___ Passage shown
Genetics of Human Congenital Heart Disease


Congenital heart disease (CHD) affects 0.9% of babies born in the United Kingdom. With improvements in medical and surgical treatments, individuals are surviving longer, and there are now more adults surviving with CHD than children. Prospective parents may ask about the chances of any children they have being affected. Unfortunately, the rate of genetic diagnosis in CHD is relatively low. CHD is likely to result from a complex interaction of genes and the environment. Recent sequencing studies in large cohorts of individuals with CHD have started to decipher the genetic contribution. There is a role for de novo and inherited mutations in CHD, in addition to chromosomal abnormalities, copy number variation, somatic mutations and epigenetics. Whole exome sequencing studies have identified novel CHD genes and expanded the phenotype of known CHD genes, but researchers and clinicians must also consider how to deal with secondary findings which are unrelated to the primary research aim.

Key Concepts

  • Congenital heart disease is the most common birth defect. Some individuals have complex health needs requiring lifelong follow‐up.
  • Mendelian inheritance is rare in CHD, and it is likely that CHD results from a complex interaction between genes and the environment.
______
___ Source data
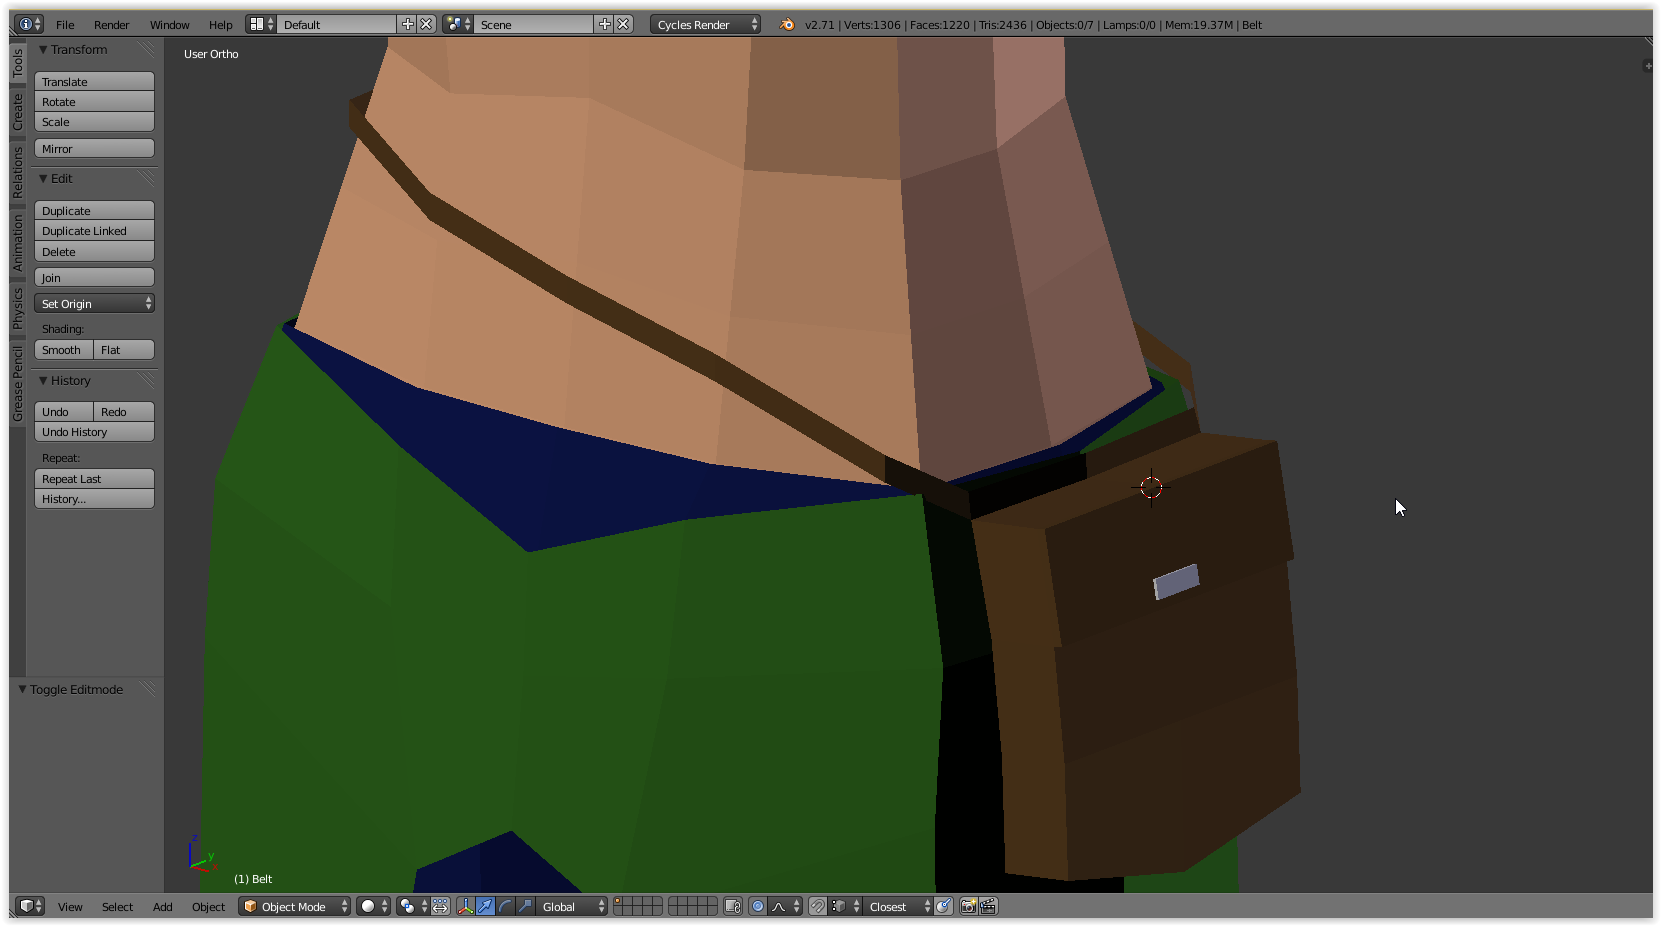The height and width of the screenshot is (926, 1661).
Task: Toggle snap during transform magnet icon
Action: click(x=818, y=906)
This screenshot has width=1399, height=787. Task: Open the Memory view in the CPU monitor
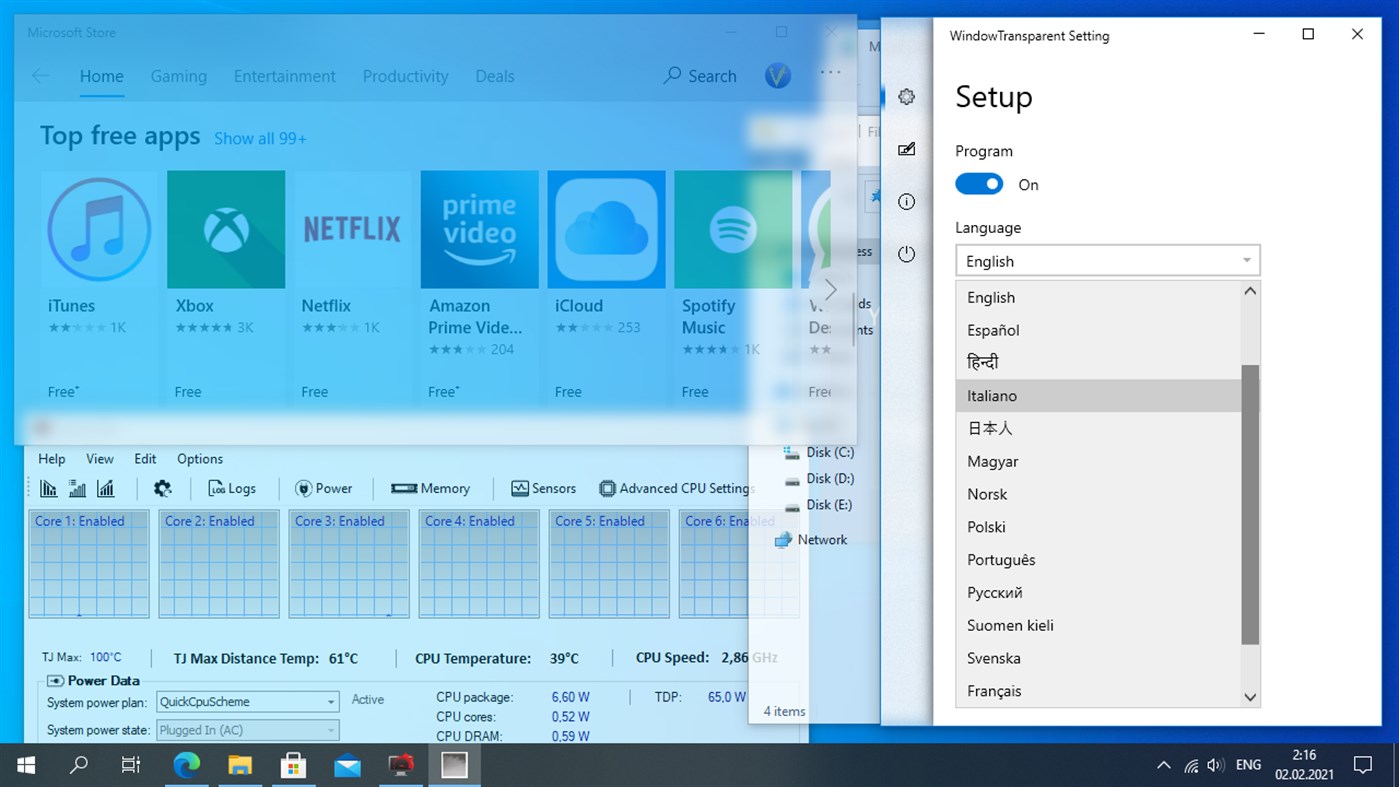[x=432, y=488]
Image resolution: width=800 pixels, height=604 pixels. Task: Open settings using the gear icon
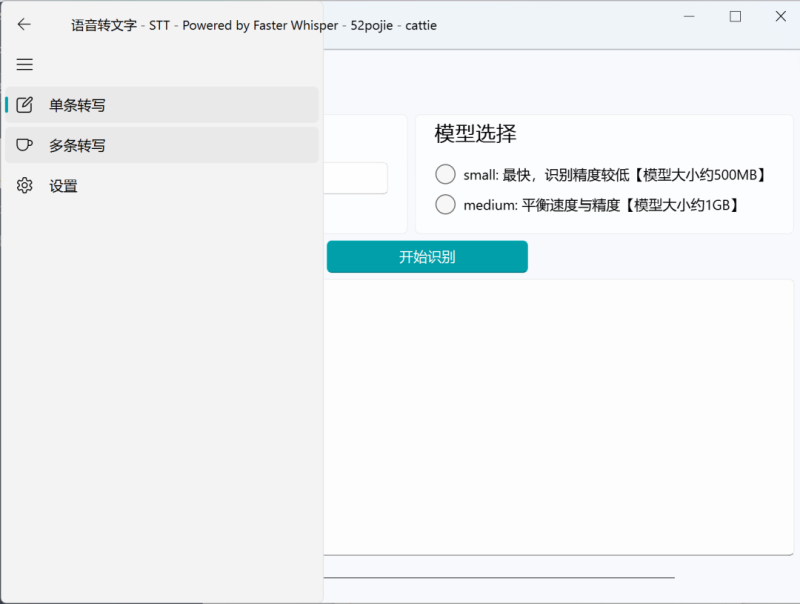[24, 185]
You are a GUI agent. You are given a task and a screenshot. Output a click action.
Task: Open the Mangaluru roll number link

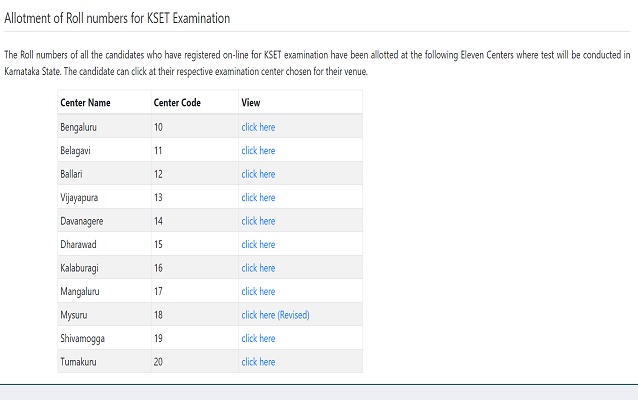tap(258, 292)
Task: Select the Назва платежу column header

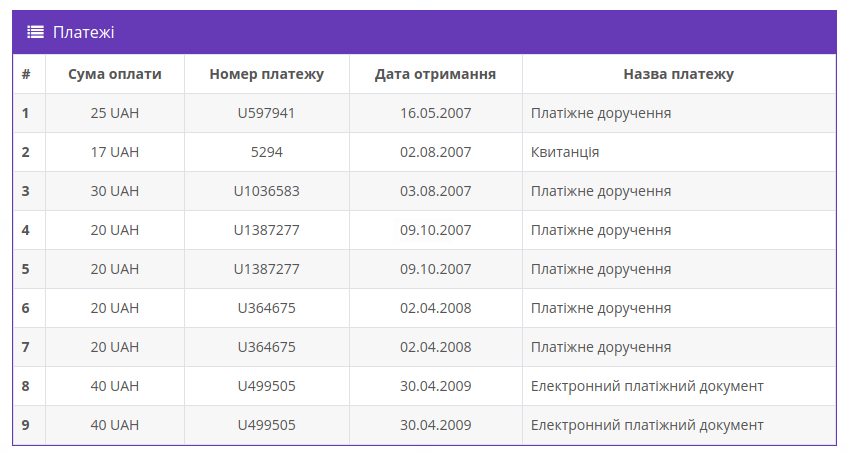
______
• Exercise 1
According to the passage on the genetics of congenital heart disease, what share of babies born in the United Kingdom are affected by the condition?
• Exercise 2
Rewrite the passage on the genetics of congenital heart disease, starting with "Key Concepts" and going on through "between genes and the environment.", with "lifelong" changed to "long-term".
• Exercise 3
Write further material for the passage on the genetics of congenital heart disease that follows on after its final line.

• Response 1
0.9% of babies born in the United Kingdom.

• Response 2
Key Concepts

  • Congenital heart disease is the most common birth defect. Some individuals have complex health needs requiring long-term follow‐up.
  • Mendelian inheritance is rare in CHD, and it is likely that CHD results from a complex interaction between genes and the environment.

• Response 3
  • Reduced penetrance and variable expressivity are common in CHD.
  • Most individuals have CHD in isolation (nonsyndromic CHD). Syndromic CHD affects a smaller proportion of people, and is the combination of CHD with another extracardiac congenital abnormality and/or neurodevelopmental disability.
  • A genetic diagnosis is more likely to be identified in syndromic CHD, but the majority of individuals have nonsyndromic CHD.
  • Untargeted sequencing in large cohorts with CHD can identify novel genes and expand the phenotypic spectrum of known genes.
  • There may be a shared pathogenesis between CHD and neurodevelopmental disability.
  • Collaboration between researchers will be required to fully understand the genetic causes of CHD.
  • Sequencing will generate secondary findings that are not related to the primary aim of the research. Clinicians and researchers have a duty of care to their research participants and should consider the methods to deal with these.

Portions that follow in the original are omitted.